South Korea and the U.S. held working group talks over North Korea issues in Seoul on Monday, with U.S. State Department official Alex Wong attending the talks amid a prolonged halt in negotiations with Pyongyang.
Seoul’s Ministry of Foreign Affairs (MOFA) did not indicate if the two sides discussed the issue of North Korean tourism — a topic which the South Korean government has been pushing in the new year — but it appears that inter-Korean cooperation was one of the topics addressed in Monday’s meeting.
Referring to the talks as a “Director-General level meeting,” a MOFA official told NK News on Monday that the two sides “broadly discussed pending issues regarding the North’s nuclear program and North Korea issues in general, including inter-Korean relations and trends in U.S-DPRK dialogue.”
Alex Wong, the Deputy Assistant Secretary for North Korea in the Bureau of East Asian and Pacific Affairs of the U.S. State Department, arrived in Seoul the previous day for the meeting with his South Korean counterpart Rhee Dong-yeol on Monday.
When asked if the issue of South Korean “independent tourism” to North Korea will be discussed between the two sides, Seoul’s Ministry of Unification (MOU) said that it is not one of the topics that ought to be “consulted” with the U.S.
“However, I understand that we are explaining our government’s position [regarding tourism], in terms of cooperation with the U.S. side,” added MOU spokesperson Yoh Sangkey during Monday’s regular press briefing.
Speaking before the meeting, the MOU spokesperson added that the details of inter-Korean cooperation, put forth by South Korean President Moon Jae-in during his New Year’s Address last month, were set to be discussed in Monday’s working group meeting.

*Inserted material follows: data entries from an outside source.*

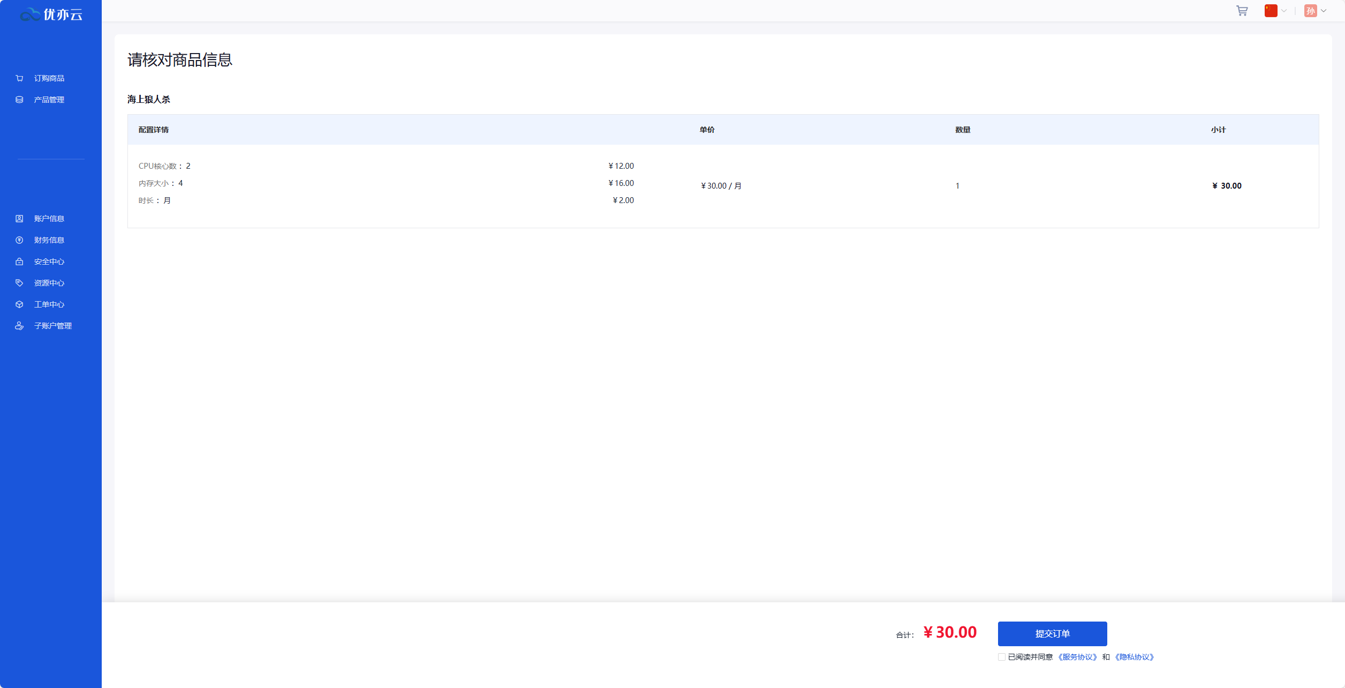Open the 子账户管理 menu item
This screenshot has height=688, width=1345.
(x=52, y=326)
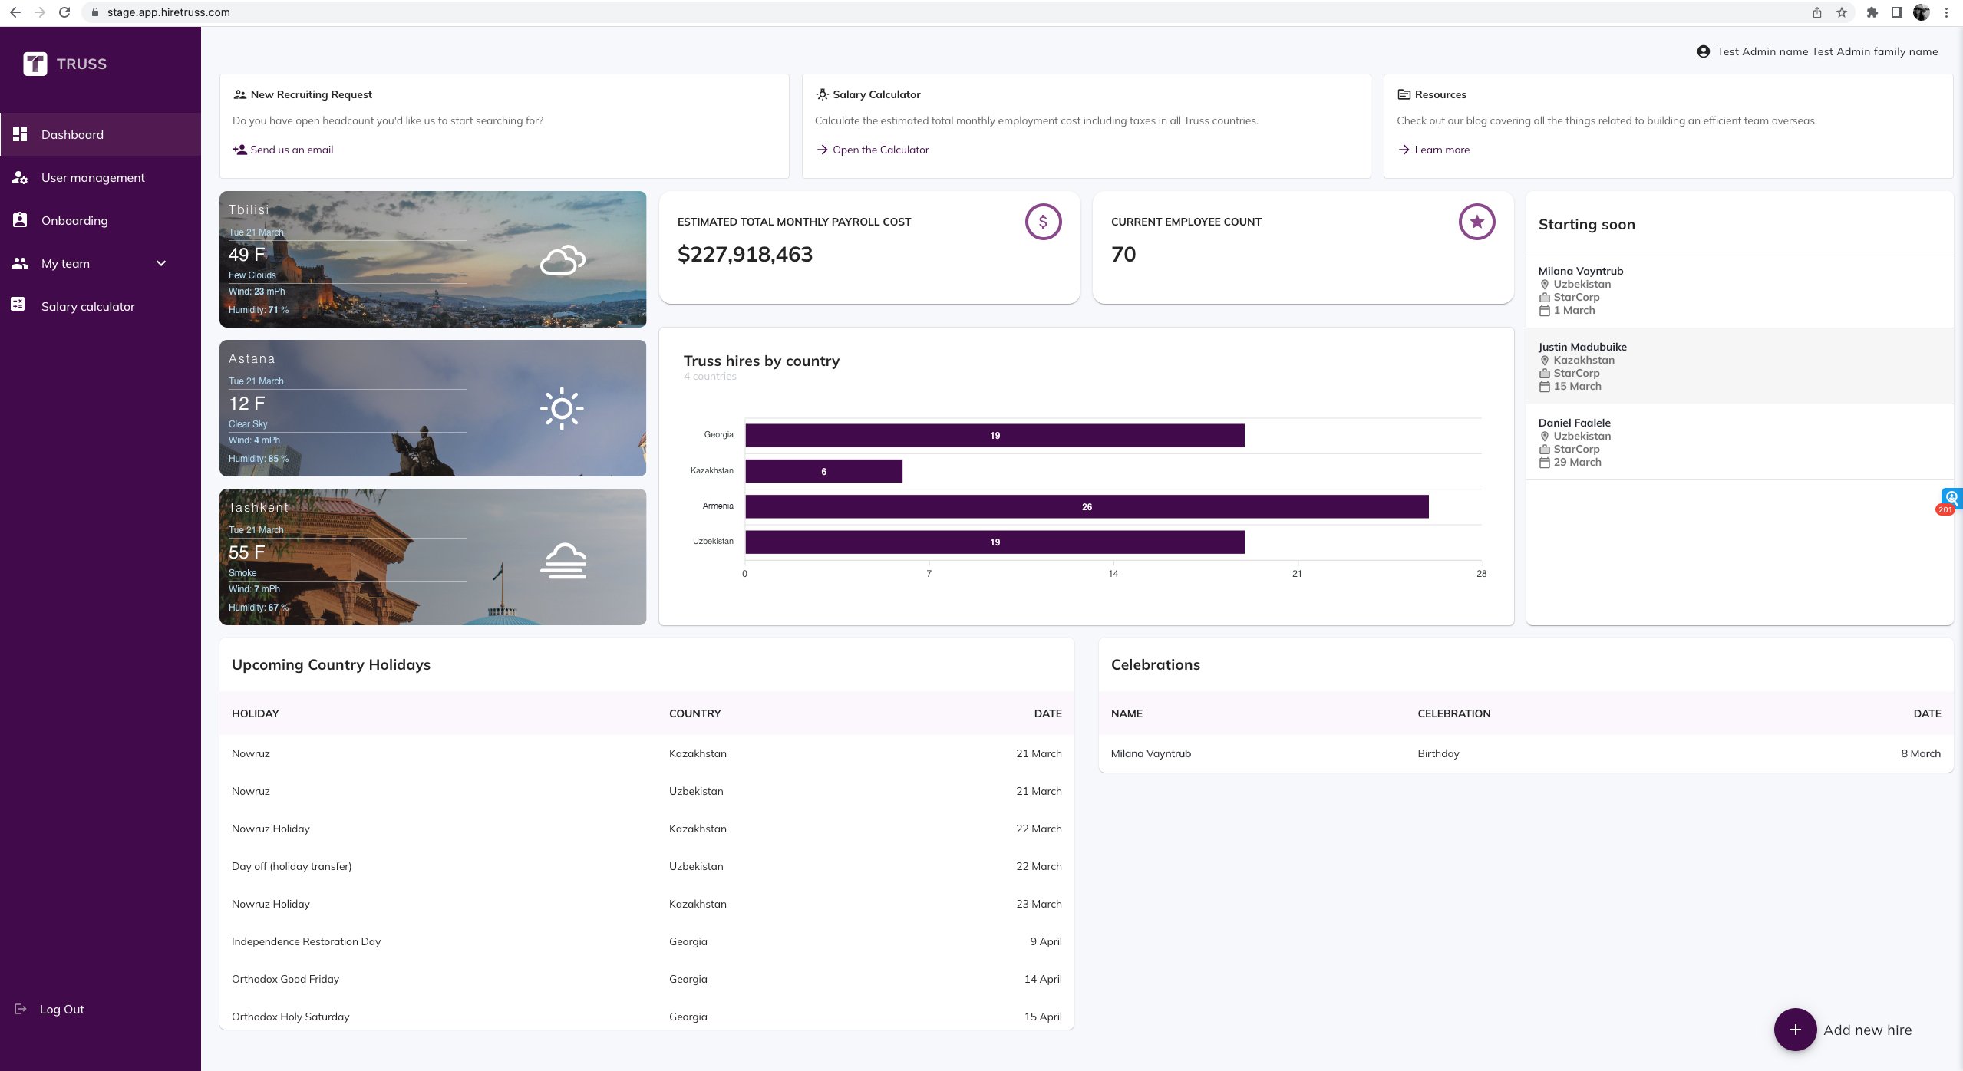Click Open the Calculator link
The height and width of the screenshot is (1071, 1963).
click(x=880, y=150)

“I understand that issues such as reconnecting railways and roads, and cooperation in the border area, are being discussed” in the talks, explained Yoh.
It remains to be seen if the two sides discussed the logistics of South Korea pursuing independent tourism to the North, including the problem of potential sanctions violations.
The Wong-Rhee meeting on Monday comes weeks after U.S. Ambassador Harry Harris said Seoul should take the idea of independent tourism “and run it through the Working Group,” claiming that potential sanctions violations could emerge due to items potential South Korean tourists would bring in their luggage into North Korea.
The working group was created in October 2018 to coordinate North Korea-related issues between Seoul and Washington, though South Korea in recent months has refrained from using the term.
North Korean state media outlets have indirectly criticized the vehicle, reporting on arguments and protests in South Korea about how the working group should be disbanded, and criticizing how it blocks progress on inter-Korean projects due to South Korea “asking for U.S. approval” in matters such as the now-shuttered Kaesong Industrial Complex and railway reconnection.
Seoul, however, appears to remain optimistic about South Korea’s role in diplomacy.
“The South Korean government, too, hopes for progress in DPRK-U.S. relations,” the MOU spokesperson told reporters on Monday.
“We are expecting that the progress in DPRK-U.S. relations will be helpful for the way forward on problems on the Korean peninsula… The South Korean government is seeking what role it can actively play” for diplomacy between Washington and Pyongyang, he said.
Alex Wong is staying in Seoul until Wednesday, and is reportedly set to pay a courtesy call on Lee Do-hoon as well — South Korea’s special representative for Korean Peninsula peace and security affairs.